The Burmese python is one of the most evolutionarily-advanced creatures on Earth, the Discovery News reported.

A full study of the snakes' genome not only reveals how advanced they are but it also sheds light on how the southeast Asian natives have survived and thrived, and may "offer new inroads" to treating human diseases."

"Their morphology has changed, their physiology, their metabolism, and their genes, their genomes have changed to match. So that is a pretty neat finding," principal investigator David Pollock told the Discovery News.

The Burmese python, which can grow to 20 feet or larger, is able to eat creatures as large as the snake itself. The head and jaw of the slithering snake can open wide enough to envelope a meal the size of a deer; it also has organs large enough to speedily digest the animal before it rots.

In the space of a day or two, the python's heart, small intestine, liver and kidneys increase in size, ranging from a third larger than before to double their pre-feast size. The organs shrink back to normal when the meal is digested.

Researchers found that a complex interplay between gene expression, protein adaptation and changes in the genome structure allows these snakes to do what others with the same genes cannot.

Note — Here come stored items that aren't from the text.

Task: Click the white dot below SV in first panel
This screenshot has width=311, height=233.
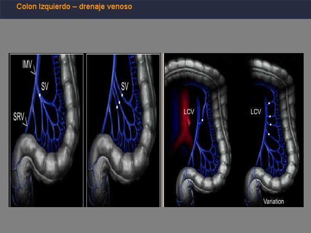Action: [40, 95]
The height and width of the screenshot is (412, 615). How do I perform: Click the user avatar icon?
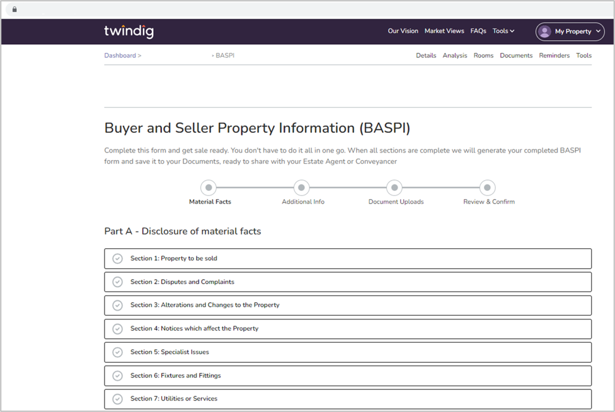click(545, 31)
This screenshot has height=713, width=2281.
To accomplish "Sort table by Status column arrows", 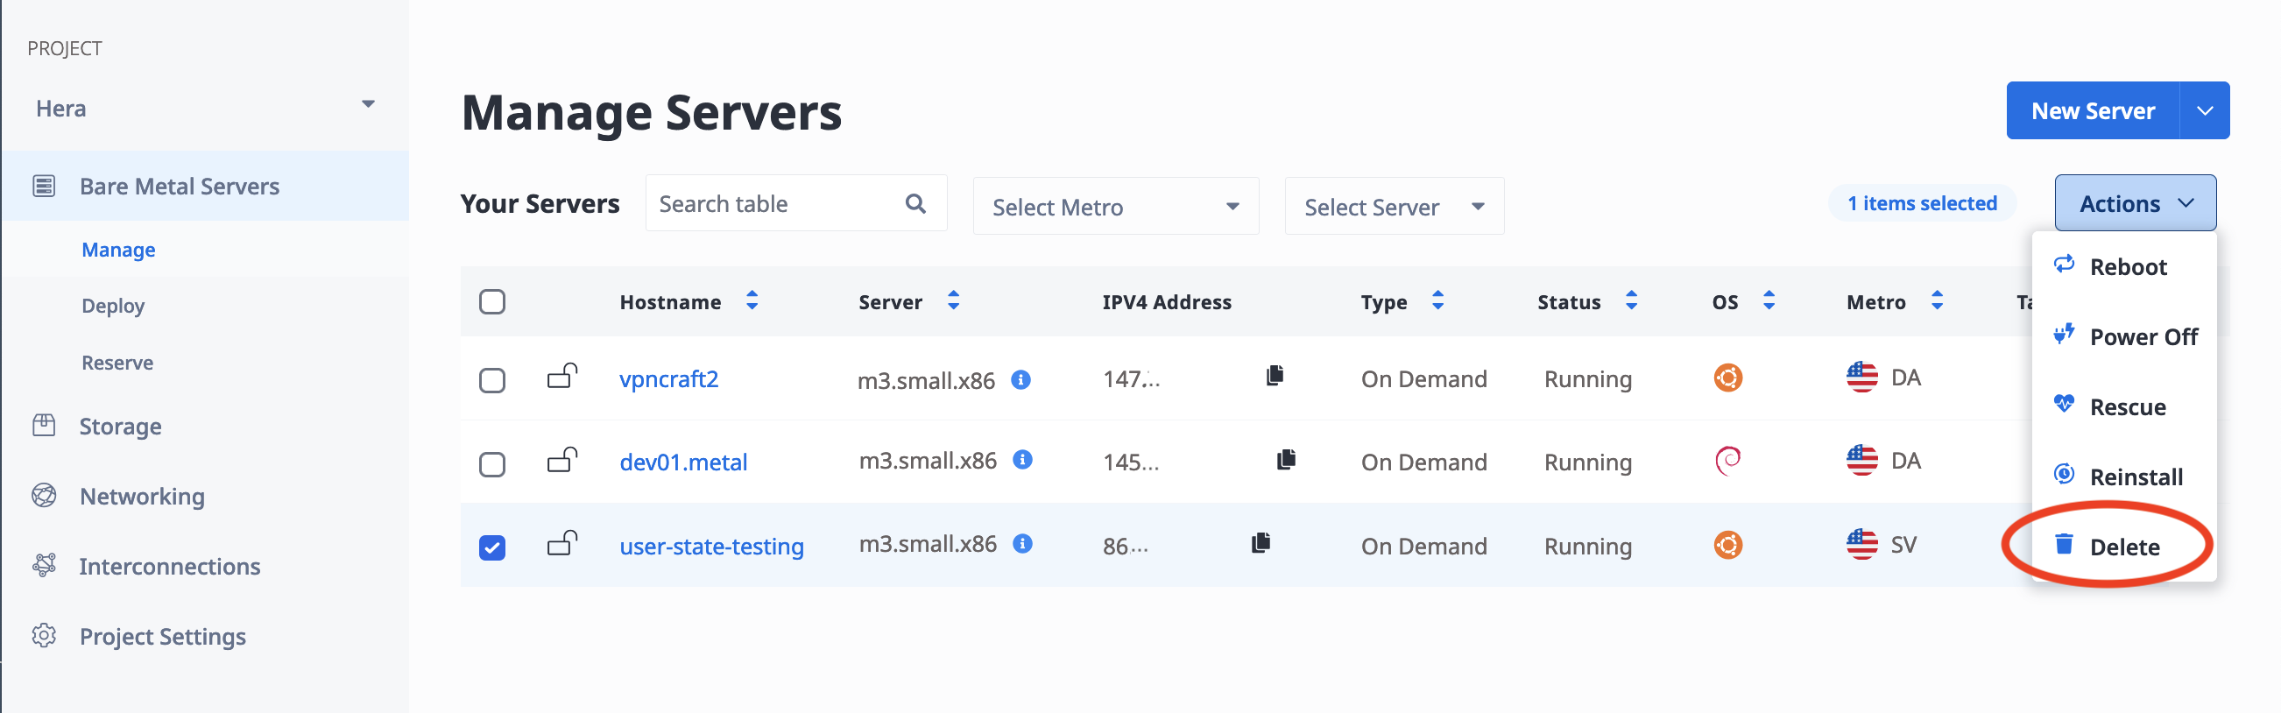I will tap(1631, 301).
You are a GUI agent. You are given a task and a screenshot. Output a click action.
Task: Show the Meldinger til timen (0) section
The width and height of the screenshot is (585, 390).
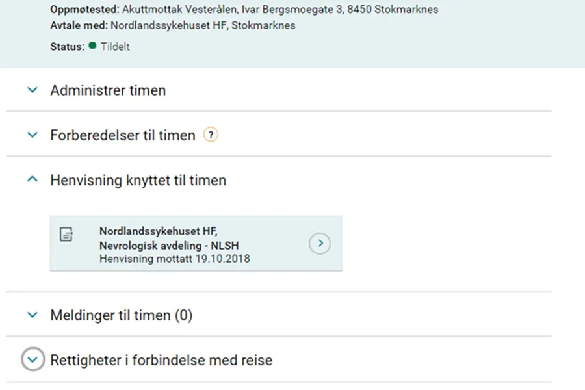point(122,315)
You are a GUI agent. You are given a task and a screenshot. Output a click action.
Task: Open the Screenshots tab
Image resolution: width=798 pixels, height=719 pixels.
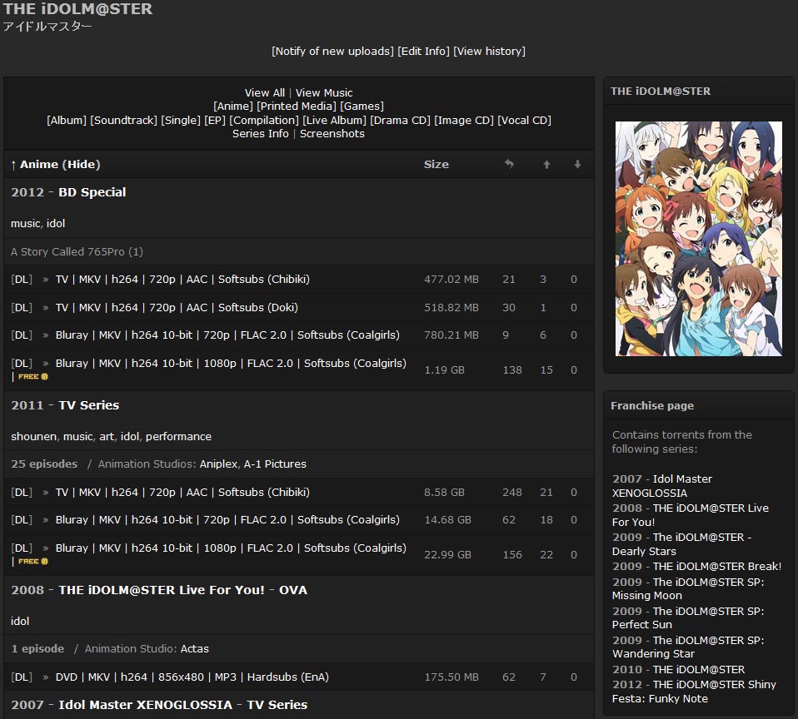tap(332, 133)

"Snakes have basically undergone incredible changes at all levels of their biology, from the physiological to the molecular," Pollock said.

Pollock, associate professor of biochemistry and molecular genetics of the University of Colorado School of Medicine, added that these changes could have taken place in "functionally important" ways over the past five to 30 million years. Allowing for the python's to adapt like no other.

"You think of being a tube as being really simple, right? But, in fact that makes life a lot harder, and they have got all sorts of adaptations ... that are very unique to make up for that," Pollock said.

Pollock told the Discovery News the species went through a phase when they lived underground. During this phase, their skulls elongated, their lung capacity decreased in response to the lower amount of oxygen available and their eyesight diminished.

When they moved above ground, they developed the capacity to dramatically shift their metabolism, from low to high, in order to consume what might have been a rare meal.

Co-author Stephen Secor told the Discovery News that these findings could offer a new understanding of the mechanisms behind human conditions such as organ failure, ulcers, metabolic disorders and more.

"With its genome in hand, we can now explore the many untapped molecular mechanisms it uses to dramatically increase metabolic rate, to shut down acid production, to improve intestinal function, and to rapidly increase the size of its heart, intestine, pancreas, liver, and kidneys," Secor said.